Testing volumes steadily increased for the first half of March and peaked for outpatients around March 12 to March 13. Fewer samples were collected on weekends.
More than 90 percent of the samples came from the UW Medicine healthcare system and outreach clients from different areas in the state of Washington.
The researchers analyzed their data from the testing to look for patterns in the pandemic affecting Seattle and parts of the state at large.
They also wanted to determine the effects of public health mitigation measures, such as physical distancing.
The work was done in collaboration with researchers at Fred Hutchinson Cancer Research Center, which is also in Seattle, ‘
The senior author is Dr. Keith Jerome, professor and head of the Virology Division of the Department of Laboratory Medicine at the University of Washington School of Medicine. He is also a Fred Hutch infectious disease scientist.
There was only limited demographic information available on the patients testing. The researchers found that males had a higher positivity rate than did females.
Positivity rates were higher from patient specimens taken in emergency departments.
While emergency department and outpatient positive rates peaked about the same time, the decline in positive results was more gradual among populations seeking care in emergency departments.
The researchers noted this trajectory of peak and decline seems to align with the local physical distancing guidelines such as the March 16 statewide shutdown of restaurants and bars and social gathering limits, followed by the March 23 “Stay Home, Stay Healthy” order by Washington Gov.
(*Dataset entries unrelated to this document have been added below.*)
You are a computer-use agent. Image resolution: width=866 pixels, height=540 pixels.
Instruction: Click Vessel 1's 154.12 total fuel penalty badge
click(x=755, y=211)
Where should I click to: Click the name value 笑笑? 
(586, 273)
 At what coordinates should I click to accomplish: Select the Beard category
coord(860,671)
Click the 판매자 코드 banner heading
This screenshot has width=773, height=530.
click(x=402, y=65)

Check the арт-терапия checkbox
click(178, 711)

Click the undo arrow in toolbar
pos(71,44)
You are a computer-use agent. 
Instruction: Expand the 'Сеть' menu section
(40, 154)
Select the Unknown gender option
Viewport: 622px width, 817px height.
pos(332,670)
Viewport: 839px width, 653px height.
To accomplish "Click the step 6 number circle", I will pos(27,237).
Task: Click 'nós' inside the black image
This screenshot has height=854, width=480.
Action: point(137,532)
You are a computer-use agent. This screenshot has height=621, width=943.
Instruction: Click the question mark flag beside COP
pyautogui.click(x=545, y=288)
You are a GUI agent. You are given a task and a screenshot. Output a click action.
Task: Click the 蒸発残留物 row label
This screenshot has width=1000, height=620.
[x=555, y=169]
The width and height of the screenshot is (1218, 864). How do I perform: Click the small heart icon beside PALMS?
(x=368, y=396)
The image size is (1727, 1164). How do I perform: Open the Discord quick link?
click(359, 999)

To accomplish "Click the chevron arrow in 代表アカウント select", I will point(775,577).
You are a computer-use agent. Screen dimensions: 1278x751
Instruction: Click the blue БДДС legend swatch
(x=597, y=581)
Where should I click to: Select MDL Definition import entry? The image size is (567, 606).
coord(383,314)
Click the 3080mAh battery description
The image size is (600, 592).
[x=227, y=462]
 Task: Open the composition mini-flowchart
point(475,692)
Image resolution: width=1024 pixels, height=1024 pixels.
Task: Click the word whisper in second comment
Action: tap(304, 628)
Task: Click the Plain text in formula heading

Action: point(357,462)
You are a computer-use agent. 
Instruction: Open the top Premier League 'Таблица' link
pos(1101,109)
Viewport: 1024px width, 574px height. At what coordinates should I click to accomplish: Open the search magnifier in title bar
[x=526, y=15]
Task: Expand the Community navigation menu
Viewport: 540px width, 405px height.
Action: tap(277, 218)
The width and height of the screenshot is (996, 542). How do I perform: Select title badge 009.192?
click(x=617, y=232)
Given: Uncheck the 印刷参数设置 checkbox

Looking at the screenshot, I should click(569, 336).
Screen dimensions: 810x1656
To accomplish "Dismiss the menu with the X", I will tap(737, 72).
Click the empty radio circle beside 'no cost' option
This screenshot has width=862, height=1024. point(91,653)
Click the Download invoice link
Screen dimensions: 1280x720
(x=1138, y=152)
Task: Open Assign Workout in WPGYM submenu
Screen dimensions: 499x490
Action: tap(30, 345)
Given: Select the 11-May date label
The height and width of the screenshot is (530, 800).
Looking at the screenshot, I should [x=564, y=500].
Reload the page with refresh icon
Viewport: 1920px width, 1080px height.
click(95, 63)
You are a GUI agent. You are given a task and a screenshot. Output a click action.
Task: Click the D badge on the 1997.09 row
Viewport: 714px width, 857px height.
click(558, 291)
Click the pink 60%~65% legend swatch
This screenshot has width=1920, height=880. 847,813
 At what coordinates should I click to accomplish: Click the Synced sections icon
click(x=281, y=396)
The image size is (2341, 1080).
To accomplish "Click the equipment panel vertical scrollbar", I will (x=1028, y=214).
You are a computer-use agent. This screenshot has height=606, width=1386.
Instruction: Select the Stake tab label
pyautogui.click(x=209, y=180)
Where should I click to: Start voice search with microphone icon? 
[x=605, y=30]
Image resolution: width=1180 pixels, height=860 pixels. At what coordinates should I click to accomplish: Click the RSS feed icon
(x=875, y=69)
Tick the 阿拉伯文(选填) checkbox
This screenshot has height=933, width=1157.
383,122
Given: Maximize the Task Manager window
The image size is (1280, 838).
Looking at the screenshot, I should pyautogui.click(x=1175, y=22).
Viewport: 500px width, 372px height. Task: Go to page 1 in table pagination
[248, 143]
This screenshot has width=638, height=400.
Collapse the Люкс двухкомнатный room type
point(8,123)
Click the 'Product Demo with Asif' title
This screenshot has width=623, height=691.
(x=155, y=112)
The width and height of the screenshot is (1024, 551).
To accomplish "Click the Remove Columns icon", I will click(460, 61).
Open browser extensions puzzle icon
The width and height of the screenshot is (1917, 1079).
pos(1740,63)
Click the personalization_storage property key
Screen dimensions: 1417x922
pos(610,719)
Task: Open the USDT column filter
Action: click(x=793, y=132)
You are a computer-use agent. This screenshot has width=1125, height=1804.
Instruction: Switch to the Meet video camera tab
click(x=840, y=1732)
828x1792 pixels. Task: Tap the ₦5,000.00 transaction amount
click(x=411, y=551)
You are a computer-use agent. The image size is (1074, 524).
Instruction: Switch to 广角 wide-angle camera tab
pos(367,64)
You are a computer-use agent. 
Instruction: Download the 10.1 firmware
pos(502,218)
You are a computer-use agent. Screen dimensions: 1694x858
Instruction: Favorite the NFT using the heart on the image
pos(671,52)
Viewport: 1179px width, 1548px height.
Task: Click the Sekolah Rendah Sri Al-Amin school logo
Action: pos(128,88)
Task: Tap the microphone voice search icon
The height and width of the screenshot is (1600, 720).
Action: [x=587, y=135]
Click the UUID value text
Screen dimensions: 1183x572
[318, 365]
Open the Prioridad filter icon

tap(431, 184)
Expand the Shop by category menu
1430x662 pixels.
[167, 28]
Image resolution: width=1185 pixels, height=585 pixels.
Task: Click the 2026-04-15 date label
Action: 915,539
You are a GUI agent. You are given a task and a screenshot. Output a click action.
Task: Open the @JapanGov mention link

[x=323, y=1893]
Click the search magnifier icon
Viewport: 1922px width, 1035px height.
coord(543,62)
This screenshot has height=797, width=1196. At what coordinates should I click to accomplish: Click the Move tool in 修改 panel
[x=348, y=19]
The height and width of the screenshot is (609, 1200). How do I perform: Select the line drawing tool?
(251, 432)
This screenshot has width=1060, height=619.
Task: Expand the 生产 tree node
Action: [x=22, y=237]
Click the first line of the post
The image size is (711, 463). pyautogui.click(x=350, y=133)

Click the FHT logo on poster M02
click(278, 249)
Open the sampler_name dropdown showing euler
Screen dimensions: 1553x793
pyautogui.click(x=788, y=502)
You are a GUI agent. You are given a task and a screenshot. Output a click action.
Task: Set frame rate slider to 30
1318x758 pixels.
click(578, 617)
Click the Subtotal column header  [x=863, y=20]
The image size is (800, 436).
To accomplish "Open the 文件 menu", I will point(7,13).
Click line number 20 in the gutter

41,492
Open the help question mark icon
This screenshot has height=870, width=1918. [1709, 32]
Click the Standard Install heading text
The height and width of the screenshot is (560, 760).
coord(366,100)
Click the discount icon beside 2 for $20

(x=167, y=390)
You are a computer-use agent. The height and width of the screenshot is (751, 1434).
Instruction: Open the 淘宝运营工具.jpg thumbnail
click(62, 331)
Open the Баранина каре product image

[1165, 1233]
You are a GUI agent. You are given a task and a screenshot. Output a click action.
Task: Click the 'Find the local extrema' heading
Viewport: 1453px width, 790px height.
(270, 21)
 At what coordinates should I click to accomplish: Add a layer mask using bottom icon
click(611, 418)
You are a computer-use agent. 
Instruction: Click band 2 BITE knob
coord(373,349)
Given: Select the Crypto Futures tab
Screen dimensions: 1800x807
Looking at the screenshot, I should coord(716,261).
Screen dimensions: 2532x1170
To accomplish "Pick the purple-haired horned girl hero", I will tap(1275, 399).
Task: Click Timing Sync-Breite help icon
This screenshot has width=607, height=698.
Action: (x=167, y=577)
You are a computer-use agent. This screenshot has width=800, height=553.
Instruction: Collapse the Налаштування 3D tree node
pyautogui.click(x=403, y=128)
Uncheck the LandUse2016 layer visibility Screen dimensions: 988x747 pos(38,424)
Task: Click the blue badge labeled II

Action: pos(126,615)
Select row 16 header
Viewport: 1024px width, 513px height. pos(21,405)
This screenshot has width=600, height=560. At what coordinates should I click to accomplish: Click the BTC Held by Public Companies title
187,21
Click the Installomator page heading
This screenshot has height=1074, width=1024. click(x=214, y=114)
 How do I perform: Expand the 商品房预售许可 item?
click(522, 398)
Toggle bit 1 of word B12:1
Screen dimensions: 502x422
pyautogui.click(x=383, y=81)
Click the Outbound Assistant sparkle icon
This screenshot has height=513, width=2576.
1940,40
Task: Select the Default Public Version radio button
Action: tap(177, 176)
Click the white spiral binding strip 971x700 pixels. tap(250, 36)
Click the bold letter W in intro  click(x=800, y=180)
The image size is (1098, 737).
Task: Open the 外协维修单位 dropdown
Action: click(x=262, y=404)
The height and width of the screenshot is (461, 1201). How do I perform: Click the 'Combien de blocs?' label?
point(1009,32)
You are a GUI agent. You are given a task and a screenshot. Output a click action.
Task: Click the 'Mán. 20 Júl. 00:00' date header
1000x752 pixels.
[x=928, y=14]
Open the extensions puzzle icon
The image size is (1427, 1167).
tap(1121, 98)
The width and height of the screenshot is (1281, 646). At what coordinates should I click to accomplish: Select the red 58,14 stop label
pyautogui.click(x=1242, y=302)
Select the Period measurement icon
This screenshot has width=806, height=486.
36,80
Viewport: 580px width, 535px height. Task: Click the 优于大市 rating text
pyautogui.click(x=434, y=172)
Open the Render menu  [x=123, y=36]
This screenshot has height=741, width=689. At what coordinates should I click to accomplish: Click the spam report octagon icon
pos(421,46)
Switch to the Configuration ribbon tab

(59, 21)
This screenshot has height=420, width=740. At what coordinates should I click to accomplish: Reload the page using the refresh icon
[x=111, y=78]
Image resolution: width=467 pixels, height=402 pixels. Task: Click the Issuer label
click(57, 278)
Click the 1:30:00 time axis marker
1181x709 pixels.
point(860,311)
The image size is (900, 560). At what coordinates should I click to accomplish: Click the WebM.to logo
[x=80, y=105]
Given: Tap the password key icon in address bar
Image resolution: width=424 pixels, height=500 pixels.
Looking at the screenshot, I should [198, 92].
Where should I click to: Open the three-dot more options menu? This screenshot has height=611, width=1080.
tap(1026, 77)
Jay Inslee.
Testing criteria did not change significantly over this study period, and remained largely limited to patients showing respiratory and other symptoms suggestive of COVID-19. Testing volume did not increase in the study population due to shortages of sample collection materials.
“The decline in positivity was not due to expanded testing,” Jerome said.
Whether people’s adherence to physical distancing will continue, and how any changes in public behavior, such as the staggered reopening schedule of some public and commercial settings, might alter pandemic infection rates in the coming months remains to be seen.
The Department of Laboratory Medicine at the University of Washington School of Medicine and Fred Hutchinson Cancer Research Center funded this analysis.